Given text:
--*--

Iterative Rotations and Assignments (IRA, [ira2021]) solves the so-called shape matching problem, also sometimes called structural alignment, or similar:

\[P_B B = \mathbf{R} A + \mathbf{t} \qquad (2)\]

where \(A\) and \(B\) are two atomic structures, \(\mathbf{R}\) is a rotation/reflection matrix, \(\mathbf{t}\) is a translation vector, and \(P_B\) is a permutation matrix of atomic indices in \(B\).

The problem of finding an optimal rotation \(\mathbf{R}\) when \(A\) and \(B\) do not include permutations is known as the orthogonal Procrustes problem, and can be easily solved by Singular Value Decomposition method (SVD), see the wikipedia article. The routines to solve it are also included in this library.

--*--

Given problem A: List each symbol in equation (2) of the IRA shape-matching text, together with what the text says it stands for.
Given problem B: Pick up the IRA shape-matching text after its final sentence and continue it.

--*--

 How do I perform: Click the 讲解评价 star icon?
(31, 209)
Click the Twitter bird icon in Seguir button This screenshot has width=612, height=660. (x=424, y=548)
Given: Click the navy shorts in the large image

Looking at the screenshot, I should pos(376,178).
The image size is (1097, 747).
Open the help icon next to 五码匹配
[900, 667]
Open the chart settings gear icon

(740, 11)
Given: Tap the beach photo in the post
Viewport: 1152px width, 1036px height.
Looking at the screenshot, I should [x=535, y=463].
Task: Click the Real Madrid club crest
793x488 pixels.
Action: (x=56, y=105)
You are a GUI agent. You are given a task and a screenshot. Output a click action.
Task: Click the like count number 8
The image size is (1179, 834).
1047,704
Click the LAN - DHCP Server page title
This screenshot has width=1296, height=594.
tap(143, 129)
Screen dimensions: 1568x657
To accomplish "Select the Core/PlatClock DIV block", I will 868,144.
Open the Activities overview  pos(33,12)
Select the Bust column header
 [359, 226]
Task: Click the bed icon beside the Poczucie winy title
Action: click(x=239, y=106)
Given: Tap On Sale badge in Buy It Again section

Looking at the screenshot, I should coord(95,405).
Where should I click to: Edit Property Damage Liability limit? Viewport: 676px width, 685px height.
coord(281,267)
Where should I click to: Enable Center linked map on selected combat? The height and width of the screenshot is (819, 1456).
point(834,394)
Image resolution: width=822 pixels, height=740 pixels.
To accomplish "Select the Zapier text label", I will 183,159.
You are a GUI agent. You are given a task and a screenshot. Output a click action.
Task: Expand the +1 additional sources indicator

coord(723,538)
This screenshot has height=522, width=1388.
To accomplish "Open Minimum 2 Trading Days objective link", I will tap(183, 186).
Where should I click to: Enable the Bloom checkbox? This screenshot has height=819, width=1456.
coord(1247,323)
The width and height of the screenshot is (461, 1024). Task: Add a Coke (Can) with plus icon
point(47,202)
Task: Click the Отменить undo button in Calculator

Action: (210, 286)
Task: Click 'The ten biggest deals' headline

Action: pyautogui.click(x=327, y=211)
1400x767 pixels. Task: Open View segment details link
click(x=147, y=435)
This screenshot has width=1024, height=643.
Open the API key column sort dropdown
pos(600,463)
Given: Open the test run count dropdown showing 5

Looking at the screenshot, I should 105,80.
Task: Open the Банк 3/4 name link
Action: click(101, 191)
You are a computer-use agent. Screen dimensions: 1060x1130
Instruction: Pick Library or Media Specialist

--*--

Written response A:
- A: an atomic structure
- B: an atomic structure
- R: a rotation/reflection matrix
- t: a translation vector
- P_B: a permutation matrix of atomic indices in B

Written response B:
The shape-matching problem of Eq. (2) is however more complicated since \(A\) and \(B\) generally do include permutations, but it can be rewritten as an optimization problem:

\[\DeclareMathOperator*{\argmin}{arg\,min} \argmin_{\bf R,t} \big\{ D({\bf R}A + {\bf t}, B) \big\} \qquad (3)\]

in which \(D\) is a general distance function between two sets, that is (i) variant under \({\bf R}\) and \({\bf t}\), (ii) invariant under permutation \(P_B\), and (iii) returns value 0 when \({\bf R}\) and \({\bf t}\) are such that Eq. (2) is satisfied, i.e. when the best match is found.

The IRA algorithm solves the Eq. (3) by parsing the space of rigid transformations associated to the atomic structure, computing \(D()\) for each candidate, and returning the single transformation that minimizes it. In presence of distortions, it calls the SVD-based algorithm to further minimize the rotations. The function \(D()\) in Eq. (3) is computed by CShDA.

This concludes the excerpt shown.